WHAT IS NEEDED: Beginning with the line that holds "Screen dimensions: 1336x831" in the data below, give again every line through the one that holds "Viewport: 666px width, 588px height.", exactly as written.

DATA:
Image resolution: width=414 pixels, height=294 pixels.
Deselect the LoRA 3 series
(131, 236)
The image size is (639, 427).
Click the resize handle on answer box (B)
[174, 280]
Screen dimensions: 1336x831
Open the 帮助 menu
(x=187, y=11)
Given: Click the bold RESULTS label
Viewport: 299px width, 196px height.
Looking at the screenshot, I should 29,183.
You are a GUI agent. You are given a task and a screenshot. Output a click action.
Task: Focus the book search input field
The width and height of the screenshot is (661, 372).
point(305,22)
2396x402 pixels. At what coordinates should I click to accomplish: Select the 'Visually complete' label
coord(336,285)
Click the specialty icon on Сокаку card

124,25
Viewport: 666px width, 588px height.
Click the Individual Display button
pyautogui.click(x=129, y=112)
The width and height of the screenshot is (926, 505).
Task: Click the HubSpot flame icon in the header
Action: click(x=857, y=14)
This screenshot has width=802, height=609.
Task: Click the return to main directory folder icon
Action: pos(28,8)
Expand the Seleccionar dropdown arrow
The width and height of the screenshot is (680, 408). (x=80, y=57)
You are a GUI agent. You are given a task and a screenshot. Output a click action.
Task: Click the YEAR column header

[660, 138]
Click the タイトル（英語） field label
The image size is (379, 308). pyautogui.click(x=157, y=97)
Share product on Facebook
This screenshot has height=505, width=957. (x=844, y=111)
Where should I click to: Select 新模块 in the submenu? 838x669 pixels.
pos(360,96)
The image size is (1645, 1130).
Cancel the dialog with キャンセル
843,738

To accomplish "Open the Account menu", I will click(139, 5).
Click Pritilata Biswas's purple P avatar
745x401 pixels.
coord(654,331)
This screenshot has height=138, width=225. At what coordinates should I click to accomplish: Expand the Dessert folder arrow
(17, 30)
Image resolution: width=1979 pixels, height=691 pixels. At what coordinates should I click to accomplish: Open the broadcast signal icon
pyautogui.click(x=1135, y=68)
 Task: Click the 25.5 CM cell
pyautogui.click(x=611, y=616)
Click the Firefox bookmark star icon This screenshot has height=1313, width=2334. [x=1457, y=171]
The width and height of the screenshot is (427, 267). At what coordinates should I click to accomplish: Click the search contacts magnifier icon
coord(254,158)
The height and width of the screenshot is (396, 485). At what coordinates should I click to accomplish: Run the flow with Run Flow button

EXERCISE ANSWER:
Screen dimensions: 1336x831
Open the 帮助 menu
(x=187, y=11)
Given: Click the bold RESULTS label
Viewport: 299px width, 196px height.
Looking at the screenshot, I should 29,183.
You are a GUI agent. You are given a task and a screenshot. Output a click action.
Task: Focus the book search input field
The width and height of the screenshot is (661, 372).
point(305,22)
2396x402 pixels. At what coordinates should I click to accomplish: Select the 'Visually complete' label
coord(336,285)
Click the specialty icon on Сокаку card

124,25
Viewport: 666px width, 588px height.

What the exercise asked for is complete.